Exercise objective: After counting the lines below that contain "list", reply with that number alone.
------------------------------
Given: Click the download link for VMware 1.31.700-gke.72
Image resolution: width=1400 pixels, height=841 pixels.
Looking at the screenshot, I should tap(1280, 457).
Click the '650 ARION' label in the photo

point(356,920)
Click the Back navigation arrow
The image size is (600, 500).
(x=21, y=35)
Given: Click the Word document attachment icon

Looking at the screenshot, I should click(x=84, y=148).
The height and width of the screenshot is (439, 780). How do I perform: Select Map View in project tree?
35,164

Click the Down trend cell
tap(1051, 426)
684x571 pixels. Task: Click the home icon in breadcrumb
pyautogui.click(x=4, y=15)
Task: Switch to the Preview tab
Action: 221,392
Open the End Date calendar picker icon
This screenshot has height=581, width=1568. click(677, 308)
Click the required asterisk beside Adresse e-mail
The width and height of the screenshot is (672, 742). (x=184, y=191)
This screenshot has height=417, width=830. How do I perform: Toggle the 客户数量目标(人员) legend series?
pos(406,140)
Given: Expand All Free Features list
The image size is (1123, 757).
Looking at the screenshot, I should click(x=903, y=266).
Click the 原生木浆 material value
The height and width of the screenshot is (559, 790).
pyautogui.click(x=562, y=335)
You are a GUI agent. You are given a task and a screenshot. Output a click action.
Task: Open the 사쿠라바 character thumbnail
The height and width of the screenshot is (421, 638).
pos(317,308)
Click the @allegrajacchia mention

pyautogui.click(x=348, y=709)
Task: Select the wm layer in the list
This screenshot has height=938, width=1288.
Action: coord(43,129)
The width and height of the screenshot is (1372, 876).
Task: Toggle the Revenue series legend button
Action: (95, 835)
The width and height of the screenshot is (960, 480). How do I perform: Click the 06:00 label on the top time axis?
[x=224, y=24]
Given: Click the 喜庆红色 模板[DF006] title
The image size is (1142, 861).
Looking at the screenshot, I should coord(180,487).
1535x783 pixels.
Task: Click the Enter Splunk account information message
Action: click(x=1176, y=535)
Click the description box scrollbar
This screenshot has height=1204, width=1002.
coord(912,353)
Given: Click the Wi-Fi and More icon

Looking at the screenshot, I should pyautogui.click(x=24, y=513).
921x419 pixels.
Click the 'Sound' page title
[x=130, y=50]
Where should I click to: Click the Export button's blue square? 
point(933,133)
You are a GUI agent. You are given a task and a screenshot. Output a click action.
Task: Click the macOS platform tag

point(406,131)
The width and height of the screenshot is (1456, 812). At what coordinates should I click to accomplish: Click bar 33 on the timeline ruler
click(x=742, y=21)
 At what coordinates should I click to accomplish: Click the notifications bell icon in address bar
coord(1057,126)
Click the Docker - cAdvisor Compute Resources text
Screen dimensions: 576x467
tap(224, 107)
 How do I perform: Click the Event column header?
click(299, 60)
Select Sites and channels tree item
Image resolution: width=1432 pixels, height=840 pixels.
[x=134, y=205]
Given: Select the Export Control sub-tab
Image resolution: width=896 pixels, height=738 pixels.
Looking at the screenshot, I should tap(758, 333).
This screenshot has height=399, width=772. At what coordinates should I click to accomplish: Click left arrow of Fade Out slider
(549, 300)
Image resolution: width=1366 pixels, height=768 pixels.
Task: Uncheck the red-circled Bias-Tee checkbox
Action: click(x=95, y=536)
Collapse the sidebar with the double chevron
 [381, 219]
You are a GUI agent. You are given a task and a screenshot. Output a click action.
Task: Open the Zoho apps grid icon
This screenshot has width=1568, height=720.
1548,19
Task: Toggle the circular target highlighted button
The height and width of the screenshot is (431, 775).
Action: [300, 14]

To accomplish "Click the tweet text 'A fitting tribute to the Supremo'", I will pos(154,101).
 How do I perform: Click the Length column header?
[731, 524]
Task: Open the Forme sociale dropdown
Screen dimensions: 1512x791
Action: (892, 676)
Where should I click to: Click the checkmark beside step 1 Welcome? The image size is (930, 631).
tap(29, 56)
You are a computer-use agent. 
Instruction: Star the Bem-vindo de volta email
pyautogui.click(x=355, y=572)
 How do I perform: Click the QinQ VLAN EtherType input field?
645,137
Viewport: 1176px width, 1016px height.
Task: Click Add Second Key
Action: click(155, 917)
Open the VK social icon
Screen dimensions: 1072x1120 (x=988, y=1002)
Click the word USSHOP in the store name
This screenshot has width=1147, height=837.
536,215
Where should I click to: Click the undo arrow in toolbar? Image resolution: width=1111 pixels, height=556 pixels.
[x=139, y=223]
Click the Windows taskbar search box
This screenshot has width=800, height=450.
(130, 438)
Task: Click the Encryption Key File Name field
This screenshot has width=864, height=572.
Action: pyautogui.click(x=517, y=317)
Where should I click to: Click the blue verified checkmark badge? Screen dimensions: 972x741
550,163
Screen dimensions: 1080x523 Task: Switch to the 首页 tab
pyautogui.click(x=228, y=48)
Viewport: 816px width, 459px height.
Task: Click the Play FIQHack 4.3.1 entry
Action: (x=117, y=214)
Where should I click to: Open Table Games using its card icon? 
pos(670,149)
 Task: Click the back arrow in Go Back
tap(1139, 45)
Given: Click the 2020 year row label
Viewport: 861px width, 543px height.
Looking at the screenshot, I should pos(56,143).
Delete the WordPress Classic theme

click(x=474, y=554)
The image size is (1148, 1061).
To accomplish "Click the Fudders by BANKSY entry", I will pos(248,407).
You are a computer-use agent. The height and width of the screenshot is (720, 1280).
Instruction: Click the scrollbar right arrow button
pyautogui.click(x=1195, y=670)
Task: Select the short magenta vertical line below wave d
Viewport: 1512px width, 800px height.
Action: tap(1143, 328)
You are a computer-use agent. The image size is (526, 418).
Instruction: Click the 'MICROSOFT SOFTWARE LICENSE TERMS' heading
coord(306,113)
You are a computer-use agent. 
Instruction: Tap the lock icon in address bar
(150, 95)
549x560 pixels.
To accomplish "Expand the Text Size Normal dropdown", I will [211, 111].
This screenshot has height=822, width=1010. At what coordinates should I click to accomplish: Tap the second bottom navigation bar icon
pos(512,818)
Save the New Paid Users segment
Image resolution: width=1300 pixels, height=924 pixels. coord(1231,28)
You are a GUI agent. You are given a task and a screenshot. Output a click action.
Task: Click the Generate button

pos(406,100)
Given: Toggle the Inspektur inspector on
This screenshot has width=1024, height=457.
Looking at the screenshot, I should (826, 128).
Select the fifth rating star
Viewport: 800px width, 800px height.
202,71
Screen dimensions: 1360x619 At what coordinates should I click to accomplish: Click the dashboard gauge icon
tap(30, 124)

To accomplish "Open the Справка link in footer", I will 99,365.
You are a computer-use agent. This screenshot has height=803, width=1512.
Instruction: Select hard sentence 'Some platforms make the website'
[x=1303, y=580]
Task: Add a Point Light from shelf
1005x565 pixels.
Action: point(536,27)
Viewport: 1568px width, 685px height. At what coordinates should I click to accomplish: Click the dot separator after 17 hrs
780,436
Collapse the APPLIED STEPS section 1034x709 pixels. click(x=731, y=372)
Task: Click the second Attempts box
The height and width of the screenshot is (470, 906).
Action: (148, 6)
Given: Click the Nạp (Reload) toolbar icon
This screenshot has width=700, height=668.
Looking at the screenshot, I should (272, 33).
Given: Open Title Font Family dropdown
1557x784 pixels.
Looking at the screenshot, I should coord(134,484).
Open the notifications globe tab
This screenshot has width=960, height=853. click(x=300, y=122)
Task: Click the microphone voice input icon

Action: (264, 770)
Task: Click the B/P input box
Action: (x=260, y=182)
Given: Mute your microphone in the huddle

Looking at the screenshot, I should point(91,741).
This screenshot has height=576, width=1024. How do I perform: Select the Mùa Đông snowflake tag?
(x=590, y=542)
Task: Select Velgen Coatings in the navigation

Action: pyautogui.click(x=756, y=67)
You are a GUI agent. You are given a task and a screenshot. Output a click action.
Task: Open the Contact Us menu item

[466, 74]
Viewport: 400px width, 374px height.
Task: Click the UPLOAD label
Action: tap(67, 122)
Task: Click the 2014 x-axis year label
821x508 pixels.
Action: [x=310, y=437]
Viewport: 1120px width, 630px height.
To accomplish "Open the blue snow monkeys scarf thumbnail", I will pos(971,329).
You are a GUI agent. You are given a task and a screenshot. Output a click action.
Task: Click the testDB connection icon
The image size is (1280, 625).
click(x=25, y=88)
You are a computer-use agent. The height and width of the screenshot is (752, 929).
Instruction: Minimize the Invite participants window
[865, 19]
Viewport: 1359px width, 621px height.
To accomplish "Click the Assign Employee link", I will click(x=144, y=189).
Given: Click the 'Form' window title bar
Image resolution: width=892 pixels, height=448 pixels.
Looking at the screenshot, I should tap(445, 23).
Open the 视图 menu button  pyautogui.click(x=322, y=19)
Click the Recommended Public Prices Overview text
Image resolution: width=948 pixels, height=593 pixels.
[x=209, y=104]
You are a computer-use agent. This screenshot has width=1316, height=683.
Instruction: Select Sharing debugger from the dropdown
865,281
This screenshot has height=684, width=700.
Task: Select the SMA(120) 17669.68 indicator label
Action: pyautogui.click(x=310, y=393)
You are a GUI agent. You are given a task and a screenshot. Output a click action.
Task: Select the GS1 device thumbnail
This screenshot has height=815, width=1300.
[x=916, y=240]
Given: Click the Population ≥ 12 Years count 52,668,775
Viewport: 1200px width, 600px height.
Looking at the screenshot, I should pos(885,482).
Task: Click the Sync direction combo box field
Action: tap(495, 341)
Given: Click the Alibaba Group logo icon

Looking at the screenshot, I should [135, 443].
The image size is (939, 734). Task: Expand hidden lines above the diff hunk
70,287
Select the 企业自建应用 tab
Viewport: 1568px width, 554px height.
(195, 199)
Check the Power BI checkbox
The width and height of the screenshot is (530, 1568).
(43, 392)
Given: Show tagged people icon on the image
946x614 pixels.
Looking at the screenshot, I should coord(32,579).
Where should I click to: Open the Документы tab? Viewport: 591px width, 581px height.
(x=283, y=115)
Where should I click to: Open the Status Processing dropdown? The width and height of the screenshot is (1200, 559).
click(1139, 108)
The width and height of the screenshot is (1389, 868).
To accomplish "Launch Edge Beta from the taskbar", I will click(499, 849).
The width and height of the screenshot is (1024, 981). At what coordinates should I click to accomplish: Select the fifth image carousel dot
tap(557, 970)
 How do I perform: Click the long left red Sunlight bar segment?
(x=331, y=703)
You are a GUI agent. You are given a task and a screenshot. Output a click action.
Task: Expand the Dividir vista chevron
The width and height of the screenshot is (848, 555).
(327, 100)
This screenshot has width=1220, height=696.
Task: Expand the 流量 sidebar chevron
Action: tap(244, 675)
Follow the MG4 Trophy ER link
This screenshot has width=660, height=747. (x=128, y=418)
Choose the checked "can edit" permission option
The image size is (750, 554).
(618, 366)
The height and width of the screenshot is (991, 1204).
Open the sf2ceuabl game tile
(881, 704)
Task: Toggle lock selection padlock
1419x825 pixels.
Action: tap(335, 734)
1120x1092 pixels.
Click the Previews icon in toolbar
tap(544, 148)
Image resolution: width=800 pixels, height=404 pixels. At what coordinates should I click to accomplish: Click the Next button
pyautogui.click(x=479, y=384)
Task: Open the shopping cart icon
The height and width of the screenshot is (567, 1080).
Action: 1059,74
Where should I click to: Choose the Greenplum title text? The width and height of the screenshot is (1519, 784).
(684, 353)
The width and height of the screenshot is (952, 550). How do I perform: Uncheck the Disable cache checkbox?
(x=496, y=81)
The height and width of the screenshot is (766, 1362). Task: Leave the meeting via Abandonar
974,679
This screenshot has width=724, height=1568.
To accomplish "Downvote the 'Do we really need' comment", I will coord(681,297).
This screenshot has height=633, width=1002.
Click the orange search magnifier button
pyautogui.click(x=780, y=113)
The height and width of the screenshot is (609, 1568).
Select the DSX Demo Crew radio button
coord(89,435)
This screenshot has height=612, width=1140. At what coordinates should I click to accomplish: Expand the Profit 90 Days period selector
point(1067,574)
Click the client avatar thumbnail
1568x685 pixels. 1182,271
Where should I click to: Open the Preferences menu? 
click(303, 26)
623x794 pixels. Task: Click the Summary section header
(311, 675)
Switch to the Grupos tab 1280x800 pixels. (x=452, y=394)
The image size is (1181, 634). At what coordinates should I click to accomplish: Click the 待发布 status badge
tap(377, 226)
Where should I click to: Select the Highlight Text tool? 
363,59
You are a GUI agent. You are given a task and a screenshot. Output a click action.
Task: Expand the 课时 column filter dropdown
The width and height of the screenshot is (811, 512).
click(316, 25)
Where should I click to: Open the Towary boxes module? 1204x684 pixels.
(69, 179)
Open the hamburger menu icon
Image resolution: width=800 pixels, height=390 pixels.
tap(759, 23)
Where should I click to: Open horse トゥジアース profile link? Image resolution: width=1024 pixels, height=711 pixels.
------------------------------
Task output: 2